Viele Schüler sind gestresst vom achtjährigen Gymnasium. Für sie könnte es Erleichterungen geben - immerhin.
Foto: Getty
Elterninitiativen fordern die Rückkehr zum neunjährigen Gymnasium. Doch in NRW werden sie damit wohl nicht durchkommen - das zeigte am Montagabend ein Runder Tisch im Schulministerium. Sie haben Kommunen, Lehrer, Kirchen gegen sich. Erleichterungen für die Schüler könnte es trotzdem geben.

Düsseldorf. In NRW zeichnet sich trotz wachsender Kritik am „Turbo-Abi“ derzeit keine Rückkehr zum neunjährigen Abitur am Gymnasium ab. Das ergab am Montagabend der Runde Tisch von Experten bei Schulministerin Sylvia Löhrmann (Grüne). Gleichzeitig wurde aber vereinbart, dass Arbeitsgruppen neue Vorschläge für eine Reform des G8 erarbeiten sollen. Eine Entscheidung wurde nicht getroffen. Der Prozess sei „ergebnisoffen“, betonte Löhrmann. Sie wolle keine „Basta-Politik“.

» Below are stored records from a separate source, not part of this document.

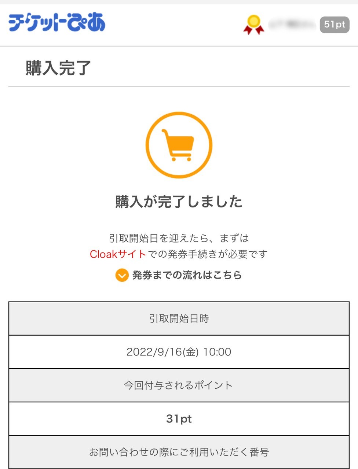Viewport: 358px width, 469px height.
Task: Click the チケットぴあ logo
Action: 57,22
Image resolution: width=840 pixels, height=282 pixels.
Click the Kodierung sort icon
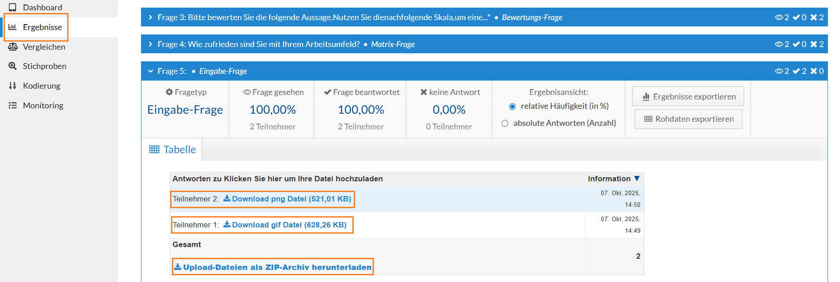pyautogui.click(x=13, y=85)
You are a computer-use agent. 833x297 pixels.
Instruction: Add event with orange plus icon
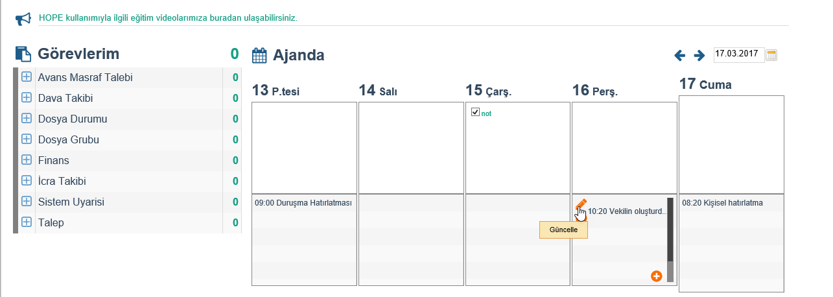656,276
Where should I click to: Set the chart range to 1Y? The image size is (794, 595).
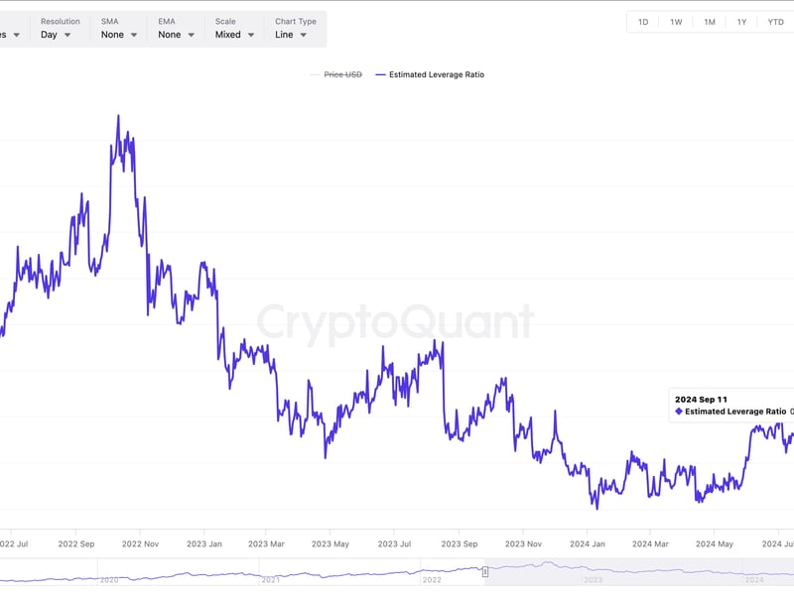(x=741, y=22)
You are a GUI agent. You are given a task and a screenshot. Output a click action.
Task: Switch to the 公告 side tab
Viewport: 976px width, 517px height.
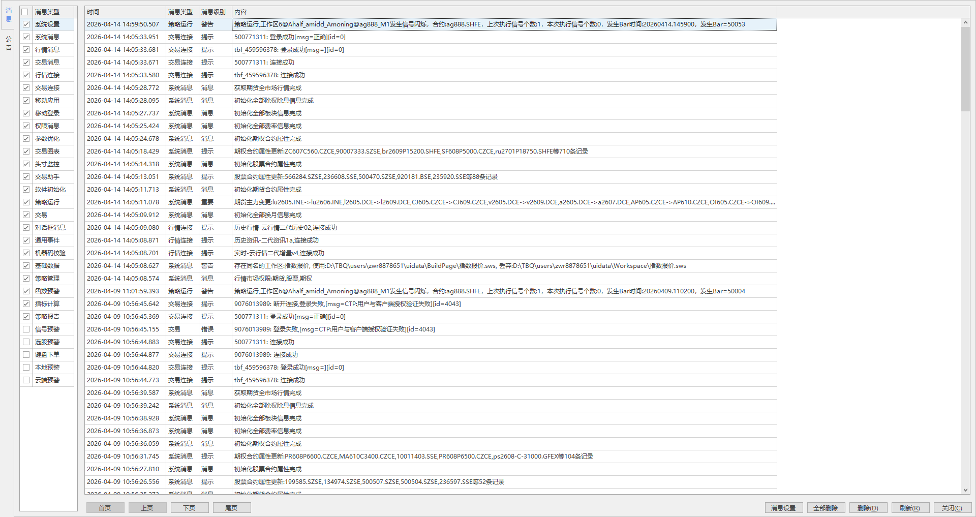[8, 43]
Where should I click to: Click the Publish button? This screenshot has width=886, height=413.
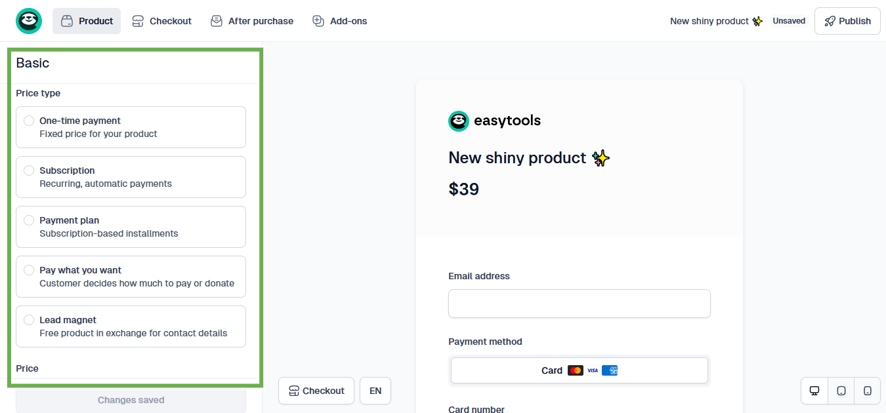847,20
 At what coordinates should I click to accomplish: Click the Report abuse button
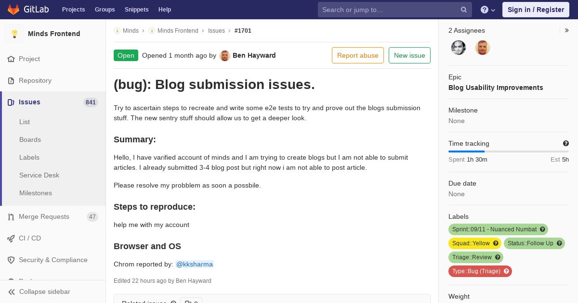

In der dreieinhalbstündigen Sitzung habe eine große Mehrheit eine „Rolle rückwärts“ zum G9 abgelehnt, aber „Optimierungen“ im System verlangt. So soll gewichtet werden, ob Schulzeit und Freizeit bei G8-Schülern noch in einem vernünftigen Verhältnis stehen. Dabei soll auch der Ganztags-Unterricht eine Rolle spielen. Untersucht werden sollen weitere Möglichkeiten der Entlastung an allen Schulen.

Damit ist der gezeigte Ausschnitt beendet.